Legislation providing up to $700 billion to bail out the US financial industry will be voted on in the US Senate no earlier than Wednesday, sources close to the discussions said today.
The House of Representatives will vote on the bill tomorrow, said House Financial Services Chairman Barney Frank, a Massachusetts Democrat.
But the Senate faces more complex problems in passing legislation. Before bills get to the floor, leaders must determine whether any senator is considering procedural hurdles to slow down action. And a Jewish holiday that starts at sundown tomorrow will put off any Senate work through Tuesday.
"The earliest the Senate could get to it is Wednesday," said one source, who asked not to be identified, while a Democratic Party source said procedural moves would be made to clear the way for a vote on Wednesday.
Congressional leaders and the Bush administration reached a tentative deal in the early hours of this morning on a landmark bailout of America's financial markets whose collapse could plunge the US into a deep recession.
House Speaker Nancy Pelosi announced the $700 billion accord just after midnight but said it still has to be put on paper. Congressional leaders are to meet today to settle the final details of the historic plan.
"We've still got more to do to finalise it, but I think we're there," said Treasury Secretary Henry Paulson, who also participated in the negotiations in the Capitol.
"We worked out everything," said Sen.
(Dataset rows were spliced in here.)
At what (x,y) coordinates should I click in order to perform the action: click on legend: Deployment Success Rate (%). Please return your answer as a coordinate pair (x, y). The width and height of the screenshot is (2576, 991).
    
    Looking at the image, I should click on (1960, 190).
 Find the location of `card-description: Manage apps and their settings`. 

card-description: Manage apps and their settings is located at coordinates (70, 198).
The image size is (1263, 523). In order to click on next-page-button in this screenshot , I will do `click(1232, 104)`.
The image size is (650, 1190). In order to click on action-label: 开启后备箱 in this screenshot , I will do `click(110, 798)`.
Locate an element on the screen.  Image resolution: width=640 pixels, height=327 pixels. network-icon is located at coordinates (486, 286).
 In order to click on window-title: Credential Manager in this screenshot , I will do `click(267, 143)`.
Judd Gregg, R-N.H., the chief Senate Republican in the talks.
Congressional leaders hope to have the House vote on the measure tomorrow. A Senate vote would come later.
The plan calls for the Treasury Department to buy deeply distressed mortgage-backed securities and other bad debts held by banks and other investors. The money should help troubled lenders make new loans and keep credit lines open. The government would later try to sell the discounted loan packages at the best possible price.
At the insistence of House Republicans, some money would be devoted to a program that would encourage holders of distressed mortgage-backed securities to keep them and buy government insurance to cover defaults.
The legislation would place "reasonable" limits on severance packages for executives of companies that benefit from the rescue plan, said a senior administration official who was authorized to speak only on background. It would affect fired executives of financial firms, and executives of firms that go bankrupt. Some of the provisions would be retroactive and some prospective, the official said.
Also, the government would receive stock warrants in return for the bailout relief, giving taxpayers a chance to share in financial companies' future profits.
To help struggling homeowners, the plan would require the government to try renegotiating the bad mortgages it acquires with the aim of lowering borrowers' monthly payments so they can keep their homes.
The measure's main elements were proposed a week ago by the Bush administration, with Paulson heading efforts to push it through the Democratic-controlled Congress. Democrats insisted on greater congressional oversight, more taxpayer protections, help for homeowners facing possible foreclosure, and restrictions on executives' compensation.
To some degree, all those items were added.
At the insistence of House Republicans, who threatened to sidetrack negotiations at midweek, the insurance provision was added as an alternative to having the government buy distressed securities. House Republicans say it will require less taxpayer spending for the bailout.
But the Treasury Department has said the insurance provision would not pump enough money into the financial sector to make credit sufficiently available. The department would decide how to structure the insurance provisions, said Sen. Kent Conrad, D-N.D., one of the negotiators.
Money for the rescue plan would be phased in, he said. The first $350 billion would be available as soon as the president requested it. Congress could try to block later amounts if it believed the program was not working. The president could veto such a move, however, requiring extra large margins in the House and Senate to override.
Despite the changes made during an intense week of negotiations, the heart of the program remains Bush's original idea: To have the government spend billions of dollars to buy mortgage-backed securities whose value has plummeted as hundreds of thousands of Americans have defaulted on their home loans.
Senate Majority leader Harry Reid, D-Nev., said yesterday that the goal was to come up with a final agreement before the Asian markets open tonight. "Everybody is waiting for this thing to tip a little bit too far," he said, so "we may not have another day."
Hours later, when he and others told reporters of the plan in a post-midnight news conference, Reid referred to the sometimes testy nature of the negotiations.
"We've had a lot of pleasant words," he said, "and some that haven't always been pleasant."
"We're very pleased with the progress made tonight," said White House spokesman Tony Fratto. "We appreciate the bipartisan effort to deal with this urgent issue."
It was not immediately clear how many House Republicans might vote for the measure. With the election five weeks away, Democrats have said they would not push a plan that appeared sharply partisan in nature.